» Data for this task
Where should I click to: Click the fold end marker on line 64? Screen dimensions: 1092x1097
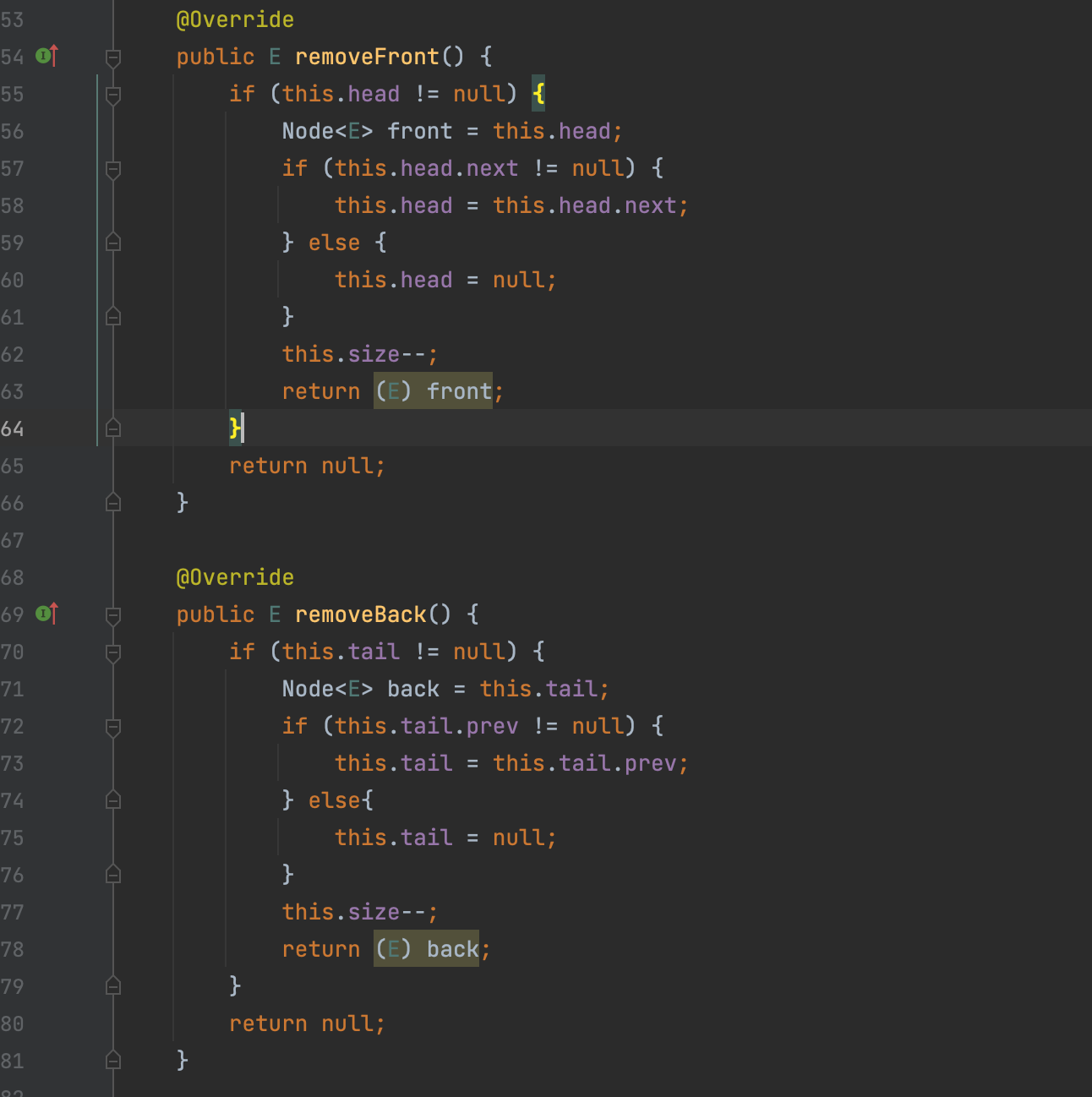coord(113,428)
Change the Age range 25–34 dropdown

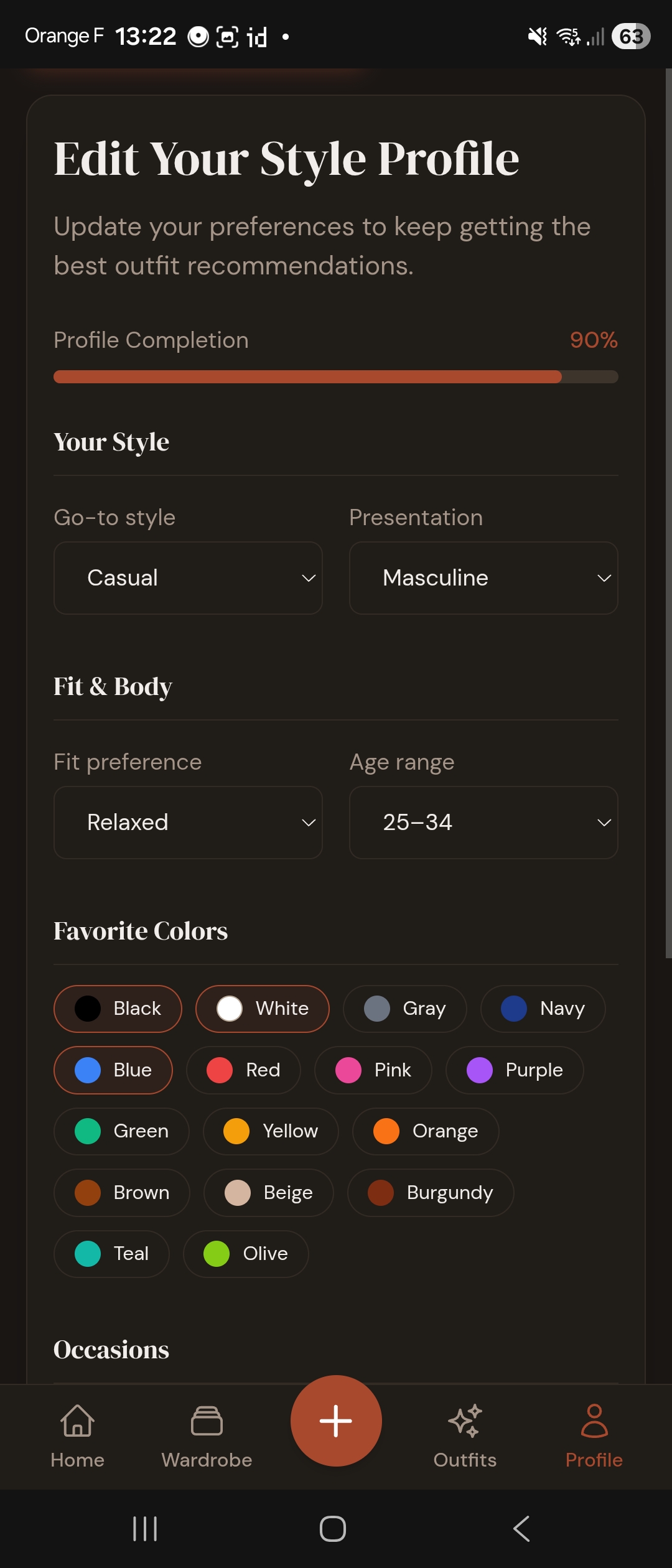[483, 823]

---

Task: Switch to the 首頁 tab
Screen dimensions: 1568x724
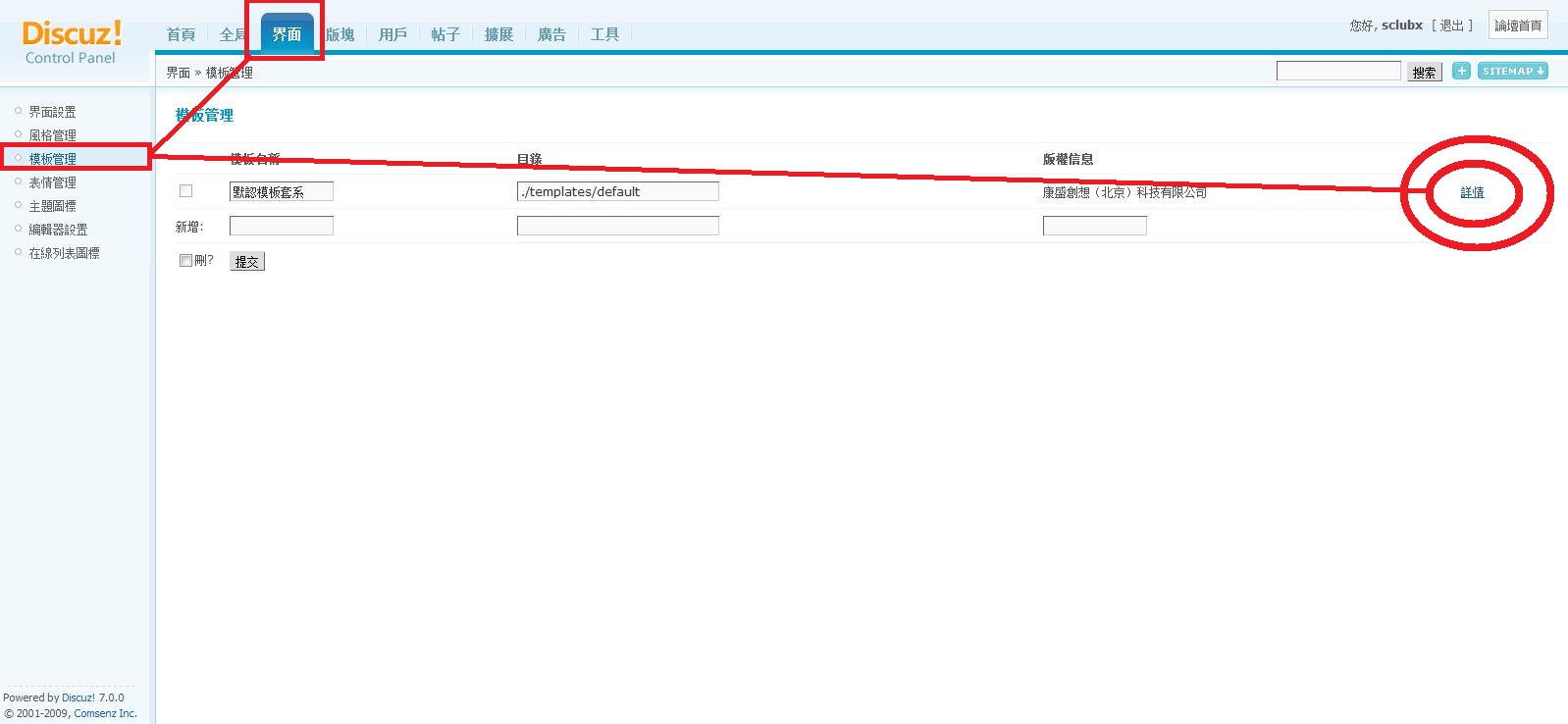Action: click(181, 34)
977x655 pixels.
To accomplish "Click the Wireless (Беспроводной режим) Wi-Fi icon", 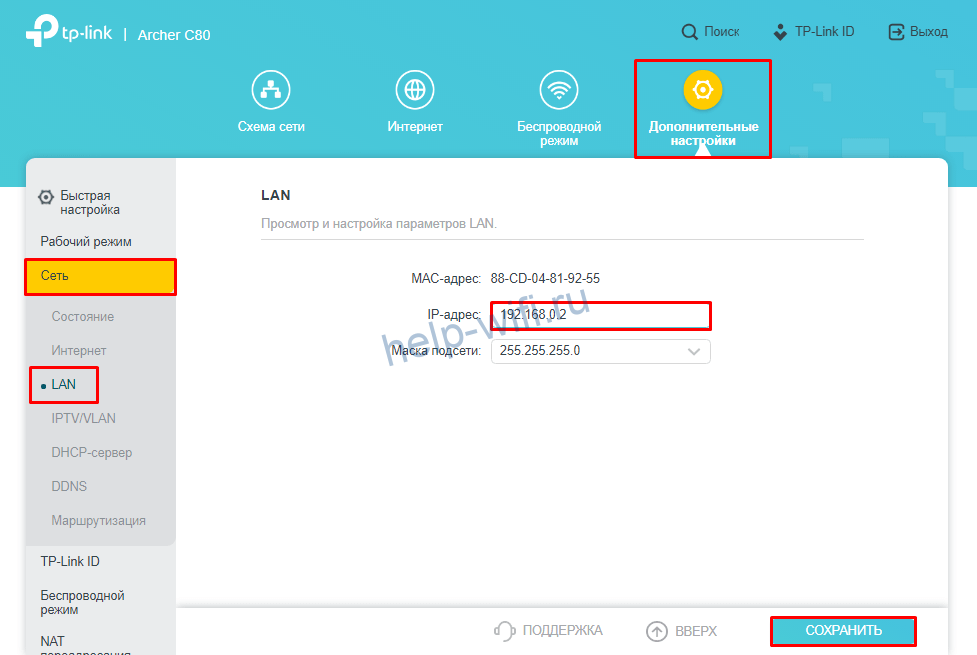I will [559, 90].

==

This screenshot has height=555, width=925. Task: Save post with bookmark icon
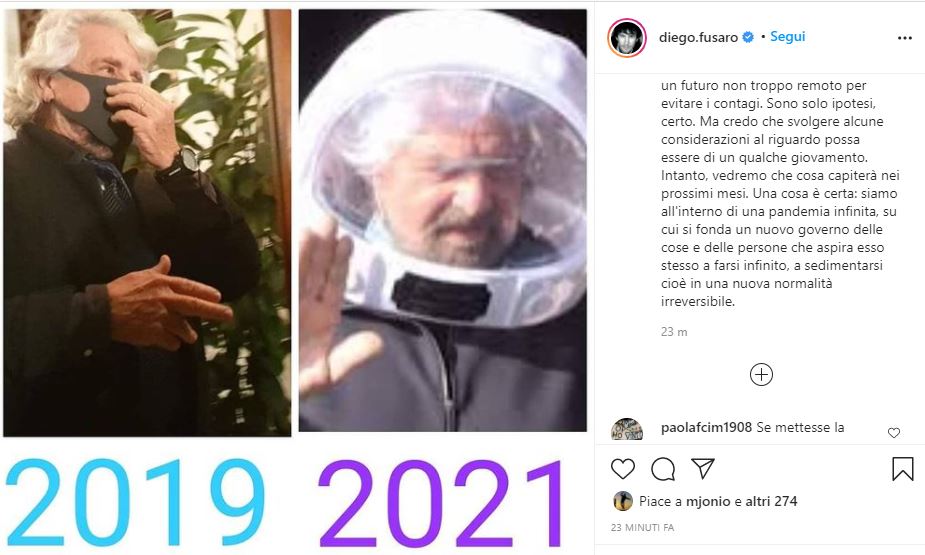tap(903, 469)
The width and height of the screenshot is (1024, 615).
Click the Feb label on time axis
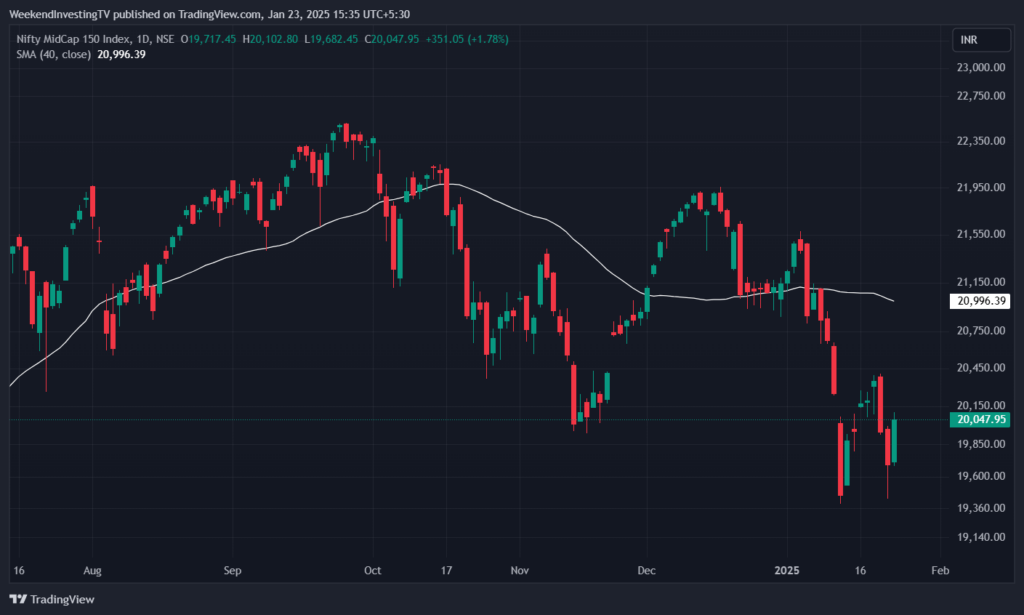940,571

» Your task
List each line of the data above that contains the word "width".

» Complete answer
This screenshot has height=555, width=925. Task: Save post with bookmark icon
The width and height of the screenshot is (1024, 615).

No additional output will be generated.